Casey yang kembali dari kunjungan lima minggu di Gaza menggambarkan ada puluhan ribu orang yang tinggal di ruang operasi, koridor, dan tangga Rumah Sakit Al-Shifa.

Dirinya menggambarkan Gaza sedang terjadi ‘bencana kemanusiaan’. Dari 36 rumah sakit yang semula berfungsi sebelum  perang dimulai 7 Oktober 2023, kini hanya sisa 16 yang terus beroperasi.

“Kami melihatnya setiap hari di Gaza, semakin buruk, dan runtuhnya sistem kesehatan dari hari ke hari, dengan rumah sakit ditutup, petugas kesehatan melarikan diri, korban terus mengalir," kata Casey. 

"Dan kurangnya akses ke obat-obatan dan pasokan medis, kurangnya akses ke bahan bakar untuk menjalankan generator rumah sakit untuk menjaga lampu tetap menyala, untuk menjaga mesin tetap berjalan,” lanjutnya.

Tidak hanya itu, Wakil Direktur Eksekutif UNICEF Ted Chaiban mengatakan sanitasi yang buruk telah menyebabkan kasus diare di antara anak-anak kecil meningkat 4.000% sejak perang dimulai, dengan 71.000 kasus tercatat di antara anak-anak di bawah usia 5 tahun.
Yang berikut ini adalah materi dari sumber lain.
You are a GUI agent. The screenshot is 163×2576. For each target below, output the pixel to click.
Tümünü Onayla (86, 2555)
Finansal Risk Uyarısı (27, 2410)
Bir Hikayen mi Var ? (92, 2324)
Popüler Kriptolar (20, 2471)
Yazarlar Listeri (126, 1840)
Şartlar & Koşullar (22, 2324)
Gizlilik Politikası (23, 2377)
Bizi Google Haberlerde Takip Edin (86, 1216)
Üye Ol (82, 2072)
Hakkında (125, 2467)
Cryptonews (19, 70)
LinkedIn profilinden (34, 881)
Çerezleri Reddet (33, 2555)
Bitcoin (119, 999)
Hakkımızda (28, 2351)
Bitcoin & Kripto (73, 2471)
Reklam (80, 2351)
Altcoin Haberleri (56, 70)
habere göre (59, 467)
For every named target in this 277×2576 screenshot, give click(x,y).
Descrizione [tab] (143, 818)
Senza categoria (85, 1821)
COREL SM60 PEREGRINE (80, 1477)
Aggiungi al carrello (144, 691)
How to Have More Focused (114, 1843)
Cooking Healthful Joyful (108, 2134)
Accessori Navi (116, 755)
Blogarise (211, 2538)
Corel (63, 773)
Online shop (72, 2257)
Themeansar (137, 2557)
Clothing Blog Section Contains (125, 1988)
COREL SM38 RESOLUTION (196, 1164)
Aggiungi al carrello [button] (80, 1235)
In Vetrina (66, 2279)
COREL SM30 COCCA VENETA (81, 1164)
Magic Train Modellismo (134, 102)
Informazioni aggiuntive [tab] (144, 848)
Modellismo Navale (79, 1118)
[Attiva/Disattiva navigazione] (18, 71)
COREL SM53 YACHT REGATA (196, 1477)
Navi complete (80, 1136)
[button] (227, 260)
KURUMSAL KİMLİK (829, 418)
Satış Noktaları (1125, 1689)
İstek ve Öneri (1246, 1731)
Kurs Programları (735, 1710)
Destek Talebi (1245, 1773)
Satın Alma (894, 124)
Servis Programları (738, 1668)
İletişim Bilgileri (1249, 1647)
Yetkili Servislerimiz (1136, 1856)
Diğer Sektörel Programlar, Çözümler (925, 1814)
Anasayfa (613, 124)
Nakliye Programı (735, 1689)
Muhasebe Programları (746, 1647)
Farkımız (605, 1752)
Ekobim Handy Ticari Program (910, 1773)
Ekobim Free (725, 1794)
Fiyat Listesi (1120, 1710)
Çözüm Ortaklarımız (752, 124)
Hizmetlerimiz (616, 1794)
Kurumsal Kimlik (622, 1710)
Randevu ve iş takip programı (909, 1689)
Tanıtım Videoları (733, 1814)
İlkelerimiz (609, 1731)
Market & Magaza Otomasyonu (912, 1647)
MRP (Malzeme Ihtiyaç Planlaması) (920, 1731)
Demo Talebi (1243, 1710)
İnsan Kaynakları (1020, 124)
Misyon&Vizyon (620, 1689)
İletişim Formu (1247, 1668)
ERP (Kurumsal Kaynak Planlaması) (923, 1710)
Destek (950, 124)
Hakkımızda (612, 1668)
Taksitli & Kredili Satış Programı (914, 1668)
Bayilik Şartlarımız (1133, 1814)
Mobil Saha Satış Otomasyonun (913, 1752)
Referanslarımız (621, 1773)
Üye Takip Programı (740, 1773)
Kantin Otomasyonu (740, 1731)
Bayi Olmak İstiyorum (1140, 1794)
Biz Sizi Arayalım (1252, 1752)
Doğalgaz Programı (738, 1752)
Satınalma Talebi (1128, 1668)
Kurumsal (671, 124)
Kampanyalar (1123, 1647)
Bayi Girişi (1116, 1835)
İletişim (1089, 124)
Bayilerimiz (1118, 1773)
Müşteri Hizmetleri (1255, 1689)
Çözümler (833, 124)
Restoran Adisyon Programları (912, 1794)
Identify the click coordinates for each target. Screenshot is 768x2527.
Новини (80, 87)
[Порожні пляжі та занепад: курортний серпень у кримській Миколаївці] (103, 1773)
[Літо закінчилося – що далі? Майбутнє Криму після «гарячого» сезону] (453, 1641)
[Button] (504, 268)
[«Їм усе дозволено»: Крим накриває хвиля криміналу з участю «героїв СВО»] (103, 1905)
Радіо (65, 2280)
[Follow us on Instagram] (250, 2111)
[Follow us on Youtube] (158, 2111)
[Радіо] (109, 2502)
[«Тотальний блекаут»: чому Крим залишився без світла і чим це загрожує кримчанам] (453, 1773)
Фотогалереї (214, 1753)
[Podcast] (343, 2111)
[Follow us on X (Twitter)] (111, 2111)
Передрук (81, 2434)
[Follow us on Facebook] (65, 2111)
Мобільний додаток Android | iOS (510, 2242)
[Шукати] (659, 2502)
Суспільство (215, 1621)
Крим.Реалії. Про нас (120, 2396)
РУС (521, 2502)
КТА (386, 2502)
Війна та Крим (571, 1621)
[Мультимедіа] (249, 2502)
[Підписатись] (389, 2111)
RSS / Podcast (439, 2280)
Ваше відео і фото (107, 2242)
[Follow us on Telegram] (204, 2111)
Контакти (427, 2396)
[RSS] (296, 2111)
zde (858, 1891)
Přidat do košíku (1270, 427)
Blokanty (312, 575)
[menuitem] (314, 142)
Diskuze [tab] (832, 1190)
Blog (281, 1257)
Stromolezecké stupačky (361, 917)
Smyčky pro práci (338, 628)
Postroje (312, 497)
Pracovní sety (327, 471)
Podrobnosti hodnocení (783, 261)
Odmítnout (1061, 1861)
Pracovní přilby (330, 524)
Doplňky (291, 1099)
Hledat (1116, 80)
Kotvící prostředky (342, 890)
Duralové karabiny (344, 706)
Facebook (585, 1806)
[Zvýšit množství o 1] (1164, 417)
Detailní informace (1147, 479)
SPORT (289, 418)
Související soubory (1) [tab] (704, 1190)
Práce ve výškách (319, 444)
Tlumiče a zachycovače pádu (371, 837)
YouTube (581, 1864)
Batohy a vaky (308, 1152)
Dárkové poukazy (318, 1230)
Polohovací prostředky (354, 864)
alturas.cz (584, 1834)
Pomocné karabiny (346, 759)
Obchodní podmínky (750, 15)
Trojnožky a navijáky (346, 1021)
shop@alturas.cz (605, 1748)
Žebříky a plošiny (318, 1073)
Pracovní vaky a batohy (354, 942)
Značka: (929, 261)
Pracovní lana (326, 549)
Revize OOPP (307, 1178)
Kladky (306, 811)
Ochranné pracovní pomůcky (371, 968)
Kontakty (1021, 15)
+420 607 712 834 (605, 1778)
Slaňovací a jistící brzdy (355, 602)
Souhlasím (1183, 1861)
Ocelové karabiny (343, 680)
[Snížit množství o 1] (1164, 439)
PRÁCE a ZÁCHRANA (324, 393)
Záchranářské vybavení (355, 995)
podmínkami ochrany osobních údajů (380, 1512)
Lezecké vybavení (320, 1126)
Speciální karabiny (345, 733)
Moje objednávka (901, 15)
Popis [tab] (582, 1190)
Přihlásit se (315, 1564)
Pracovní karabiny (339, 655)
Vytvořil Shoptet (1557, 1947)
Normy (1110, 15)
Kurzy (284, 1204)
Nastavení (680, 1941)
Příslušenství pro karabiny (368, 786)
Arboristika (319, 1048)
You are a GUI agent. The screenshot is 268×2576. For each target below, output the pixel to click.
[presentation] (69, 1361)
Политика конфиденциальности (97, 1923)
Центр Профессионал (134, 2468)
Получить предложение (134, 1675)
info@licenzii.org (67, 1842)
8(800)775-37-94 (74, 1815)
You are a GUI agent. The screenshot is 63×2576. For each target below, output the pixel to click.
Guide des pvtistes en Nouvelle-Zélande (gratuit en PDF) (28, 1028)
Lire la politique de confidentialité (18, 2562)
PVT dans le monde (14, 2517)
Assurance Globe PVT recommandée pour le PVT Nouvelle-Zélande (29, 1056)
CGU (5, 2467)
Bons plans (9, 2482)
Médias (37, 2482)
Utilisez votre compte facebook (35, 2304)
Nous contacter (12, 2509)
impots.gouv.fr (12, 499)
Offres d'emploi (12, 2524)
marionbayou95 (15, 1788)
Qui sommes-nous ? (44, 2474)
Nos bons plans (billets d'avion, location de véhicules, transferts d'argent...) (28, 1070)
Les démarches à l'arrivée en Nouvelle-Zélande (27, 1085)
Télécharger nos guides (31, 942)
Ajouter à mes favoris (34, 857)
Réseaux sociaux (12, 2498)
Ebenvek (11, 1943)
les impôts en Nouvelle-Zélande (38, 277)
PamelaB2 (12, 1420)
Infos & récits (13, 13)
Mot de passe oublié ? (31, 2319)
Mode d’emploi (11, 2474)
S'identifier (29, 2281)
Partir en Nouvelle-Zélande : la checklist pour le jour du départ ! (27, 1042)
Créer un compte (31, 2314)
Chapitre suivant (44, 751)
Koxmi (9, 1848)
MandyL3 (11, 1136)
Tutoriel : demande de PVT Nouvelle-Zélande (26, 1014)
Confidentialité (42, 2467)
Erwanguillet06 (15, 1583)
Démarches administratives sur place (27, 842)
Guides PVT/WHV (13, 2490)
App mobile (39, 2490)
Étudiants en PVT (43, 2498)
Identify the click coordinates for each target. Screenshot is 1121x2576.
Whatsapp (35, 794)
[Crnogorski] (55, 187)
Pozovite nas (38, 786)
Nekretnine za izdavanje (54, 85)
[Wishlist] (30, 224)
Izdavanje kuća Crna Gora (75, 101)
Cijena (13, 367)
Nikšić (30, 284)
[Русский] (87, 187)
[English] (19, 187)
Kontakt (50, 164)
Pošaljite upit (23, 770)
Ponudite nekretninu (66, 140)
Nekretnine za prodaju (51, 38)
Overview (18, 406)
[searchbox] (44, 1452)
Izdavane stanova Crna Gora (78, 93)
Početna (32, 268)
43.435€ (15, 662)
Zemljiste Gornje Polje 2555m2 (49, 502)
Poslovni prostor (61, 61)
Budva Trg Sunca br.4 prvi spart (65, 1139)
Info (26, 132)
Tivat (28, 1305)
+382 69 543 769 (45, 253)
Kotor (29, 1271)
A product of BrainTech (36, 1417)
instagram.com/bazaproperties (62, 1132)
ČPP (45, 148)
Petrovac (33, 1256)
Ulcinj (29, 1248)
Kelangkaan air dan makanan ini pun membuat anak menderita kekurangan gizi.

“Sejak kunjungan terakhir saya, situasinya telah berubah dari bencana hingga hampir runtuh. UNICEF telah menggambarkan Jalur Gaza sebagai tempat paling berbahaya di dunia untuk menjadi seorang anak. Kami telah mengatakan ini adalah perang terhadap anak-anak. Tetapi kebenaran ini sepertinya tidak bisa dilepaskan,” kata Chaiban.

"Dari hampir 25.000 orang yang dilaporkan telah terbunuh di Jalur Gaza sejak eskalasi permusuhan, hingga 70% dilaporkan sebagai wanita dan anak-anak. Pembunuhan anak-anak harus segera dihentikan,” pungkasnya. 

Walaupun demikian, Kementerian Luar Negeri Qatar menyampaikan dua pesawat angkatan bersenjata Qatar yang membawa 61 ton bantuan mendarat di el-Arish, Mesir, pada hari Rabu lalu dan akan dipindahkan ke Gaza.